When you hear about atomic clocks, it's accuracy is described by saying something like, " it neither gains or loses $x/y$th of a second in $z$ years." How is this error calculated? Does an error imply that we have a more regular physical phenomena with which to compare the atomic clock? Or does this error simply mean there are quantum phenomena that occur extremely rarely in the clock that might throw off its regularity every once and a while?
In an atomic clock, the reference is the D2 line of Cesium, i.e the energy difference between a ground state and an excited state. This is an absolute value up to the Heisenberg limit. So, if you had perfect conditions, you are only limited by Physics. What I mean is that there is a minimum uncertainty in being able to measure the energy difference between the ground state and the excited state.
However, to get to the Heisenberg limit, several technical errors have to be overcome. "Line broadening" (i.e energy measurement uncertainty) occurs due to many factors such as:
Laser issues: Phase noise, intensity noise, frequency drifts.
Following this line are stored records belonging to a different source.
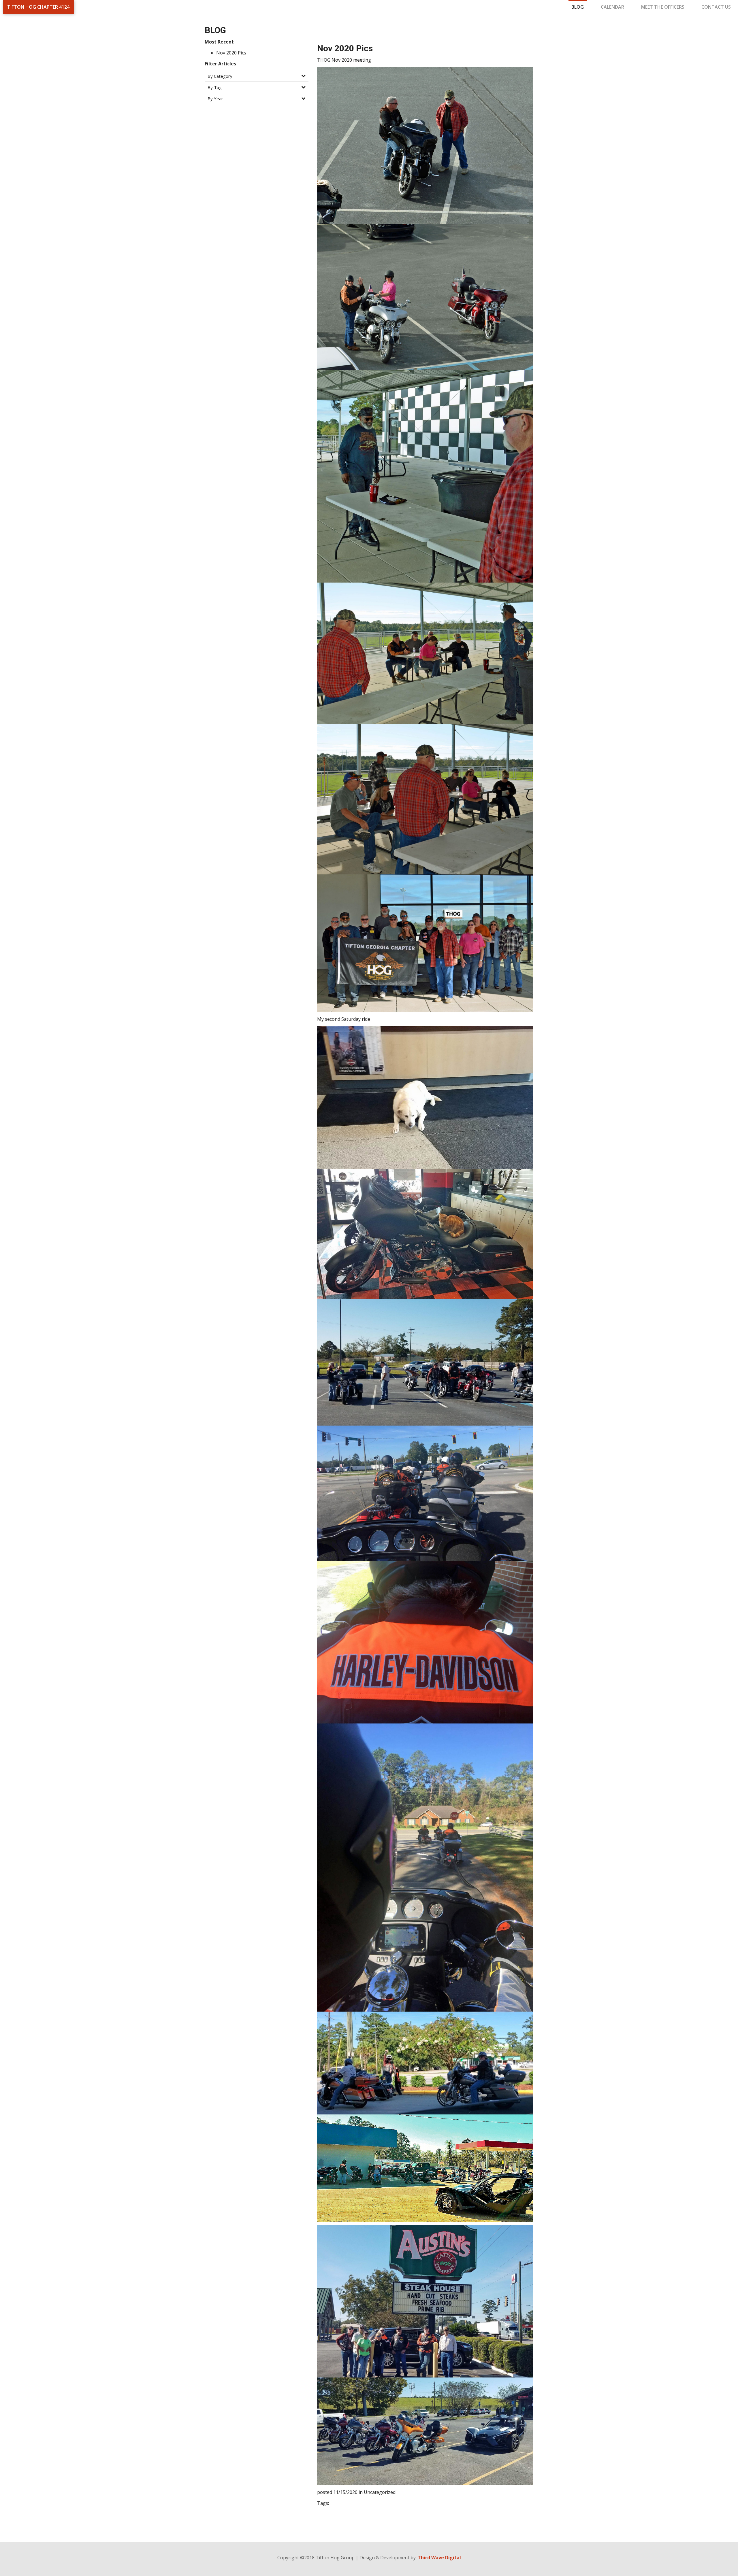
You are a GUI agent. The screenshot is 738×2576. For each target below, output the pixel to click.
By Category (220, 76)
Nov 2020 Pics (231, 53)
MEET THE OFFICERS (662, 7)
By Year (215, 98)
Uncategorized (380, 2492)
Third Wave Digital (439, 2557)
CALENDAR (612, 7)
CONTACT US (716, 7)
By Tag (215, 87)
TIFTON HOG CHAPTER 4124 (38, 7)
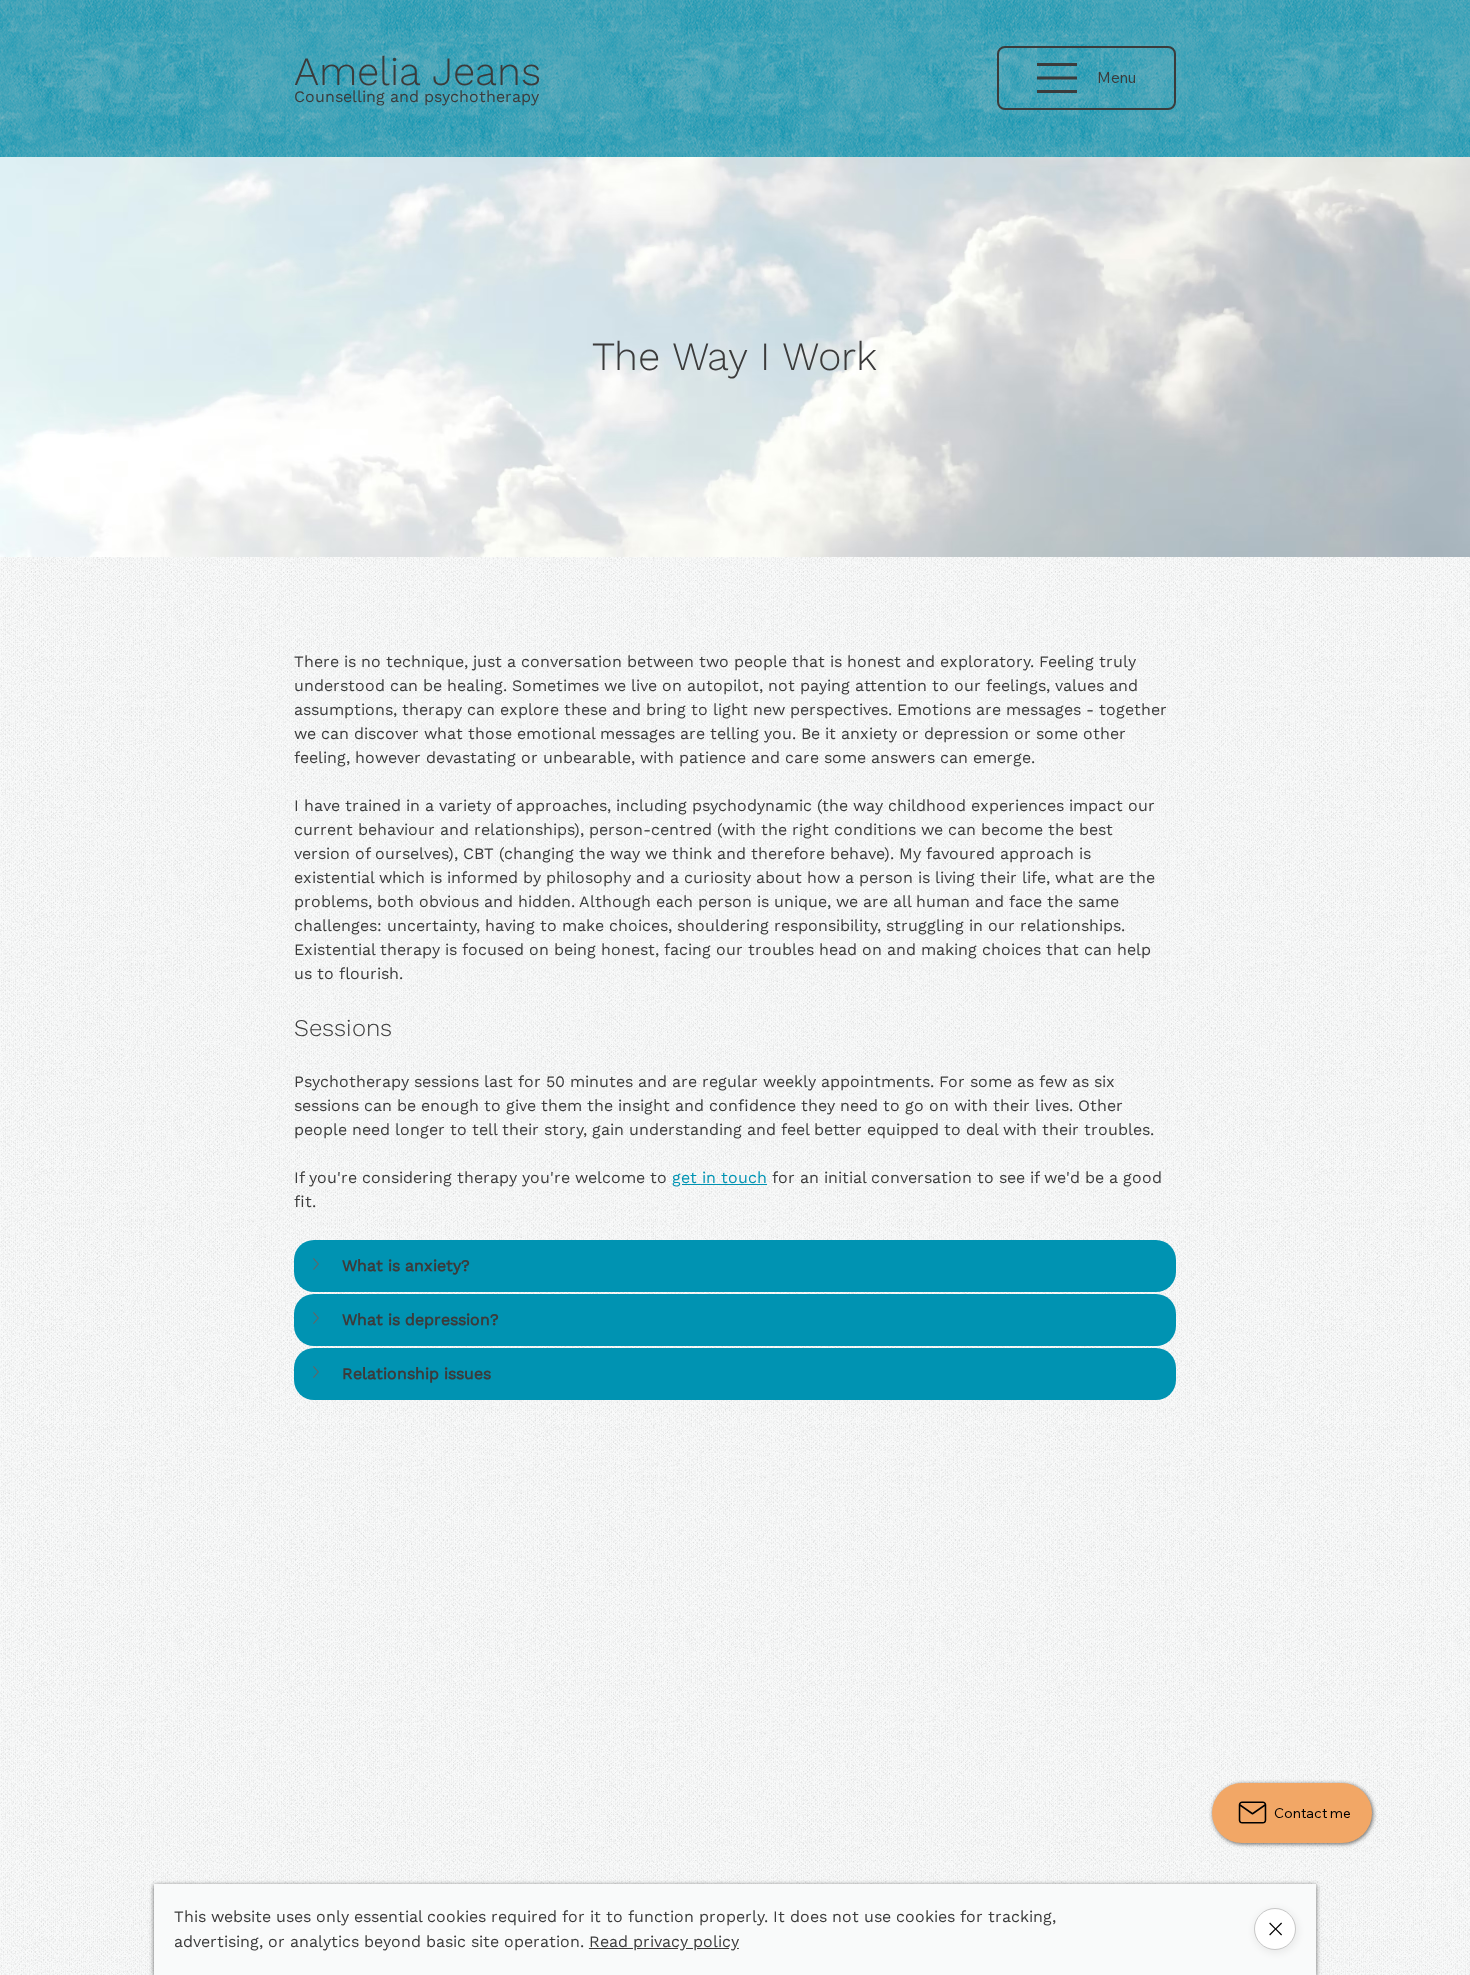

For the most part, these can be controlled very precisely i.e to about ~10Hz/1THz. "Light shifts" can be controlled by lowering the intensity. Frequency shifts are compensated by "locking" the laser to the resonance line using active feedback. Optical feedback lowers the laser linewidth itself.
Magnetic Fields: This is one of the more nasty problems as you have to actively compensate for AC and DC fields. Since the setup involves a MOT (Magneto-Optical Trap), measurements are made after the trapping magnetic fields are turned off, so hysteresis or residual fields can perturb the system by the Zeeman effect. This problem has also been taken care of by the pioneers of the MOT system.
Apart from this, there are a ton of other things that have to be monitored. So yes, in essence, these errors are of a technical nature as opposed to some random occurrence.
The above is wrong; in a Cesium clock the transition is a microwave transition between the two hyperfine levels of the ground state.
The accuracy stems from the frequency stability. By comparing with other good clock, one can discern how stable the frequency stability is. The elapsed time is just the integral of the frequency, so the timing error can be calculated by multiplying by the fractional frequency stability. i.e. if the frequency stability was 1 part in 3.15 x 10^7, you would expect a timing error of up to 1 second in a year.
The limits to better microwave clocks stem from how well we can control perturbations that affect the atoms, such as magnetic and electric fields, collisions between the atoms, problems with the microwave fields not being uniform, etc.